What type of foundation is necessary for your buildings?
Every project has different foundation requirements. The type of foundation used will depend on your application and the engineering requirements for the size of the structure. Types of foundations range from ground or gravel, asphalt, concrete slab, concrete pony wall, concrete piles, concrete blocks or ring beam. The most important features required of the foundation are that the foundation is level and provides secure anchoring points which meet the necessary engineering and building code requirements. For larger structures a concrete foundation is generally required.
How are your buildings anchored to the foundation?

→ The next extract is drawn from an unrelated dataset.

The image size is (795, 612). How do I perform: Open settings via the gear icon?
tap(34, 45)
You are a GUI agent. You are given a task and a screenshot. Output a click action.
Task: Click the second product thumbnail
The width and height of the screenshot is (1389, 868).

Several different types of anchoring systems can be used. For any type of concrete foundation there are three different types of anchor:
- Pre-cast anchors – threaded anchors cast into the concrete while it is poured. This method is very effective but requires the most precision when setting.
- Post Drilled Chemical anchors – This process requires a hole to be drilled and then filled with a 2-part chemical adhesive. A threaded rod is inserted into the adhesive before it sets to form the anchor. Very effective and allows more versatility because it is set after the metal framework is in place.
- Post Drilled Wedge anchors – This process requires a hole to be drilled and a wedge type anchor is hammered in place. Very effective and allows more versatility because it is set after the metal framework is in place. This is the easiest method because it is not affected by temperature or moisture.
For earth or asphalt foundations there are two alternatives for anchoring:
- Concrete piles can be poured and then pre-cast or post drilled concrete anchors can be used.
- Ground anchors can be used. There are a few different types; Duck bill anchors, Helical Screw type anchors, and Manta Ray anchors. The Helical Anchors are very environmentally friendly because they can be effectively removed from the foundation returning the area to its original condition. The Duck bill and Manta Ray anchors can be detached with a small portion of the anchor left well below grade leaving the surface area free of debris.
Each of these anchoring methods will meet the building code requirements of most counties or municipalities.